Born 20 June 1931, in Settle, North Yorkshire, to Clara Grice Grisedale and Arthur Graham, a local cinema owner, who was a staunch Liberal, as has been Beth, her older sister; she died on 13 March 2008.
Claire Brooks left an indelible impression on just about everyone with whom she was involved. She was warm-hearted, spirited, emotional, unwavering in her support of individuals and causes once she had decided they were worthy of backing, and quite impossible to cajole into an effective tactical force. She was a one-off, typically loved and indulged by Liberals of like mind whom she often exasperated by her ill discipline. Such was Claire's passion that, in full flow at the conference rostrum, she would ignore amber lights, red lights and all the chair's futile attempts to call her to order. Singlehandedly she eventually achieved the installation of a switch whereby the chair could henceforth turn off the rostrum microphone!
She was from a firm Liberal family in the Yorkshire Dales. She excelled at her local school in Skipton and studied law at University College, London, where she was vice-president of the student union.

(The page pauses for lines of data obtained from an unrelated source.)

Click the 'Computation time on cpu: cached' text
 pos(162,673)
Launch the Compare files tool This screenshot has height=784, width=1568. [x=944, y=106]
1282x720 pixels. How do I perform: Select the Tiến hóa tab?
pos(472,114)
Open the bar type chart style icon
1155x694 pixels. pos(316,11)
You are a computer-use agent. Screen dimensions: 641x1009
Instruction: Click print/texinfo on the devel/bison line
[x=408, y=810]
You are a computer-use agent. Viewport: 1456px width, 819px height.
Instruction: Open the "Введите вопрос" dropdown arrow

Speaking in 1958 at a huge Liberal rally in Blackpool she announced that she was looking for a Liberal husband but, instead, she married Herbert Brooks, an American citizen, and moved to the United States. There were no children of the marriage and, following her divorce, she moved back to the UK and fought her home constituency of Skipton in February 1974 after an interval of fifteen years.
Lacking a majority, Prime Minister Harold Wilson went to the country again in October that year and Claire Brooks was one of the few Liberal candidates to improve the party vote, coming within 590 votes of ousting the sitting Conservative MP, despite her vocal espousal of unilateral nuclear disarmament, which hardly endeared her to hard bitten rural Yorkshire men and women. In 1979, a new and more attractive Conservative candidate, plus a swing to the Tories, greatly increased their majority. Then new constituency boundaries in 1983 put paid to her chances of entering parliament for her home seat. Had she nursed the seat after 1959, instead of being away in the USA, she might well have succeeded, but ultimately reliance on her personal drive and commitment waned. Quixotically in the 1987 election she fought the Lancaster constituency which she had no realistic chance of winning.
Claire was a passionate European and she contested the 1979 and 1984 European elections. Also, from 1975, she committed herself to a rural solicitor's practice and the following year won a seat on the Craven District Council, which she held for twenty-three years, becoming Chair of the Council and Mayor of Skipton. In 1986 she was awarded the OBE for her service to political and public life.
Claire was all heart, invariably impulsive, an instinctive supporter of the underdog and in awe of no-one. At one Liberal Party Assembly, learning that male waiters were paid more than their female counterparts, she led a sit down in the middle of the conference hall - in full view of the television cameras. Her belief in the purity of liberalism and in the need for a powerful, independent and clearly focussed Liberal party, led her to oppose the Lib-Lab pact of 1977-78, and to oppose the merger with the Social Democratic Party.
Claire is regarded as one of the stalwarts whose dogged determination, passion and advocacy enthused younger members of the Liberal party and who ensured the survival and subsequent revival of the Liberal cause.